Conclusion: The BI Platform Decision Has Changed
If your team is evaluating BI platforms in 2026, the question isn't just about chart types, data connectors, or per-seat pricing. The question is: "How much leverage will this platform give us when we pair it with AI?"
Tableau gives you polished visualizations within its paradigm. Power BI gives you Microsoft ecosystem integration. These are real strengths, and they serve real use cases.
But if you need to build something that doesn't fit in a predefined widget — an operational dashboard with interactive lineage diagrams, coordinated multi-query analytics, embedded business logic, and cross-visualization interactivity — you need a platform that gives you a canvas, not a template.
Zuar DXP gives you that canvas on both the front end and the back end. AI assistants give you the ability to fill that canvas with production-quality code at unprecedented speed. Together, they represent something genuinely new: a BI platform where the limit is your imagination, not your platform's feature list.
The Runner Job Health Explorer is just one example. What will your team build?
Ready to see what Zuar DXP can do for your team? Contact Zuar to schedule a demo and explore how AI-assisted development on an open, extensible platform can transform your BI capabilities.
FAQ
Q: Do I need to be a developer to use Zuar Portal's Block widget?
A: Not anymore. With AI coding assistants, anyone who can describe what they want in plain language can generate functional HTML, CSS, and JavaScript for a Block. The platform handles security, authentication, and data access — you (and your AI assistant) handle the design and logic.
Q: How does Zuar Runner compare to tools like Fivetran or Airbyte?
A: Runner is a full pipeline orchestration engine, not just a connector layer. It handles ingestion, transformation, custom scripting (SQL, Python, BASH), scheduling, monitoring, and output — all in a single system with an obfuscated credentials vault. It's closer to a managed Airflow with built-in connectors than a standalone ELT tool.

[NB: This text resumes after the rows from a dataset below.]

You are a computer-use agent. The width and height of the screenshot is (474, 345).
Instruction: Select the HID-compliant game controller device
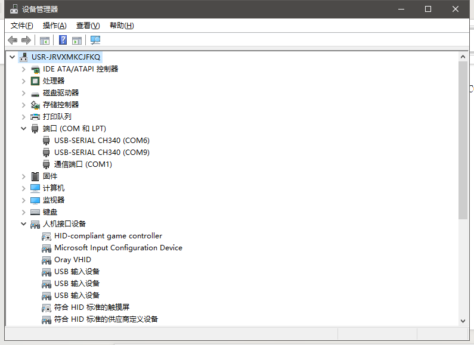(108, 236)
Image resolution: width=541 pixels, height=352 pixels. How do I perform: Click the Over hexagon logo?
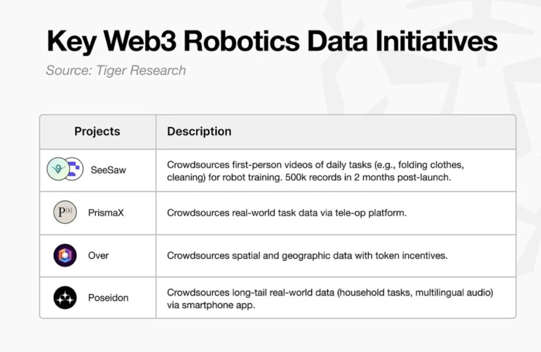(x=65, y=255)
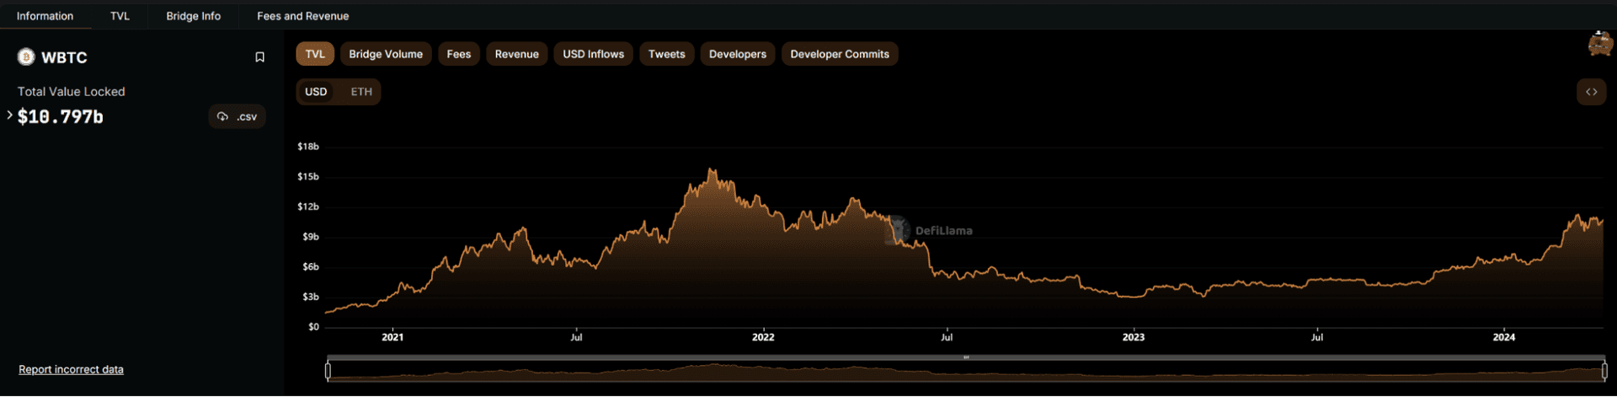Click the left handle of the range slider

pos(328,370)
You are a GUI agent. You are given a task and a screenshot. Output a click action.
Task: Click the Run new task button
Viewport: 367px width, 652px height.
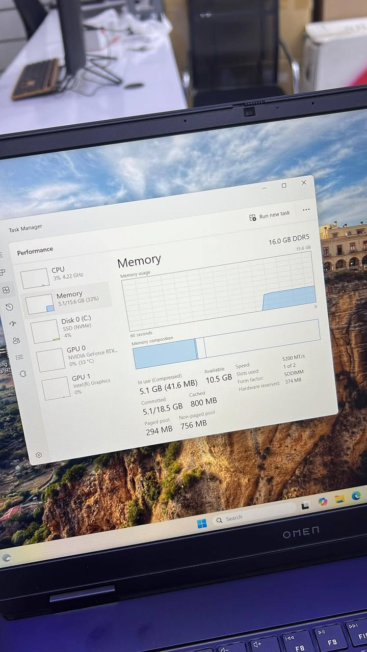tap(270, 216)
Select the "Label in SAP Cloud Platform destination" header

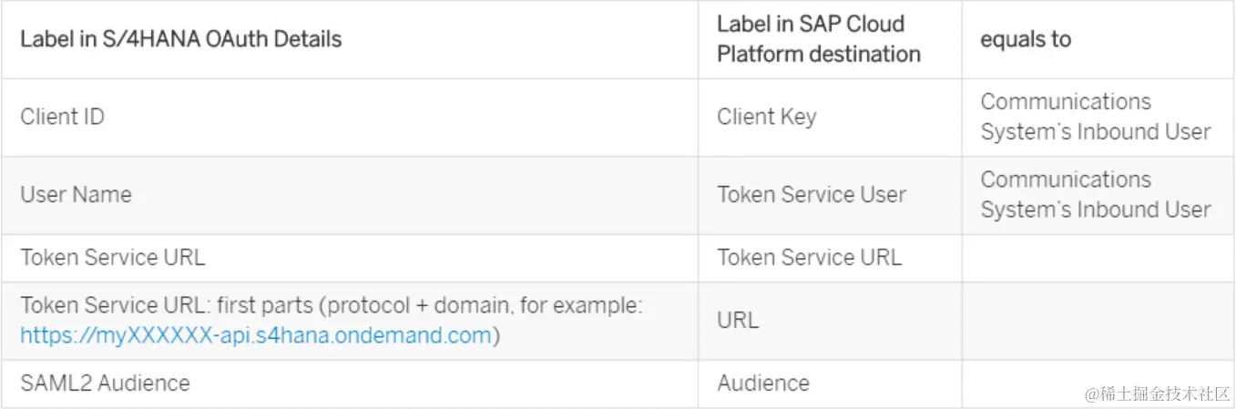[x=818, y=39]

Q: Is the Runner Job Health Explorer available out of the box?
A: The RJHE was built as a custom dashboard using Portal's Block widget and Runner's custom jobs. It demonstrates what's possible on the platform and can be deployed for all Zuar DXP customers to help monitor the Runner component of the platform. Zuar can help your team build operational dashboards of all kinds, tailored to your specific business, monitoring and diagnostics needs.
Q: What does "single-tenant isolated instance" mean for my data?
A: Every Zuar DXP deployment runs in its own isolated environment — its own servers, its own database, its own network boundary. Your data never shares infrastructure with another customer's data. This is a fundamental architectural choice, not a configuration option. It also means your organization has the freedom to deploy custom AI integrations — agentic systems, specialized models, retrieval-augmented generation pipelines — without the security restrictions or performance contention that multitenant platforms impose.
Q: Can AI assistants access my data through Zuar DXP?
A: AI coding assistants help you write code that runs within Zuar DXP's security framework. They generate SQL queries, JavaScript visualizations, and Python transformations. Your data stays within your single-tenant instance, governed by Row Level Security and connection-level access controls. The AI writes the instructions; the platform executes them securely.